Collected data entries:

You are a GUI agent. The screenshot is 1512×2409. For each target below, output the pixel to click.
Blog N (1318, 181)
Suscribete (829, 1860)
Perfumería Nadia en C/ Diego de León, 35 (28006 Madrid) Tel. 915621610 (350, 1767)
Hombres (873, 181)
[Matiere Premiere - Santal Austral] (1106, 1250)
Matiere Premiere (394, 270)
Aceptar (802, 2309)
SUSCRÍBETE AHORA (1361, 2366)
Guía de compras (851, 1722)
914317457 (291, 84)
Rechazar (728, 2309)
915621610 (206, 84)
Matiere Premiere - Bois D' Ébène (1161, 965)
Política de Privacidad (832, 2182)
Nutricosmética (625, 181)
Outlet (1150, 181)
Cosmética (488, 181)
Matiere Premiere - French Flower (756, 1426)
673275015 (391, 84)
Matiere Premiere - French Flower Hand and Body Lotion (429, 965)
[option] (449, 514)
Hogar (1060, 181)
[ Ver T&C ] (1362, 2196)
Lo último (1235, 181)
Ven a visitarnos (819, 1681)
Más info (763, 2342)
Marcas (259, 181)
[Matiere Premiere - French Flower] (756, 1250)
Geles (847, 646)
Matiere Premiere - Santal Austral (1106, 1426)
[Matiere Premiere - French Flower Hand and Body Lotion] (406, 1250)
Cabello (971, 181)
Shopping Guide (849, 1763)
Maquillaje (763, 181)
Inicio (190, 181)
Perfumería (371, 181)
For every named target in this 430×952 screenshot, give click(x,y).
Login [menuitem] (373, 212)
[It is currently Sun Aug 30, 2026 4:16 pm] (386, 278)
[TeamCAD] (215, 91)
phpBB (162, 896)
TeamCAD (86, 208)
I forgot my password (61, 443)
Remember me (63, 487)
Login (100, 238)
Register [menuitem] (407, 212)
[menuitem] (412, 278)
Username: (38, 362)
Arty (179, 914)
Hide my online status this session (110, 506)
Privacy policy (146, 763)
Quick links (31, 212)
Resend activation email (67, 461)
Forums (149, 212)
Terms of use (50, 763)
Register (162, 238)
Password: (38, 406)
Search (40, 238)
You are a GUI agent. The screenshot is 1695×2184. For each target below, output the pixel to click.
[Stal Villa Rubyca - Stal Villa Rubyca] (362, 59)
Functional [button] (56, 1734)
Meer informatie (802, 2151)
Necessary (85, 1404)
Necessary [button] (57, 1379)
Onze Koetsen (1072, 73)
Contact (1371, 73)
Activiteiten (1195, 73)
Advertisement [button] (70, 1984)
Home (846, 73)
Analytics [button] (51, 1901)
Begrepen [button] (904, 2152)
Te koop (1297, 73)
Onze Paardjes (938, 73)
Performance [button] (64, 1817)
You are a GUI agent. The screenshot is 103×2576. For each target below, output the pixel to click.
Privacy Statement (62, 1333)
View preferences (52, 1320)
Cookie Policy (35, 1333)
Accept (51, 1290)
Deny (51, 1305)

TASK BRIEF: Among the entries above, copy exactly only the lines starting with the one containing "[Stal Villa Rubyca" and going through the one containing "Privacy Statement (62, 1333)", both ends included.

SOLVED EXERCISE:
[Stal Villa Rubyca - Stal Villa Rubyca] (362, 59)
Functional [button] (56, 1734)
Meer informatie (802, 2151)
Necessary (85, 1404)
Necessary [button] (57, 1379)
Onze Koetsen (1072, 73)
Contact (1371, 73)
Activiteiten (1195, 73)
Advertisement [button] (70, 1984)
Home (846, 73)
Analytics [button] (51, 1901)
Begrepen [button] (904, 2152)
Te koop (1297, 73)
Onze Paardjes (938, 73)
Performance [button] (64, 1817)
You are a GUI agent. The screenshot is 103×2576. For each target below, output the pixel to click.
Privacy Statement (62, 1333)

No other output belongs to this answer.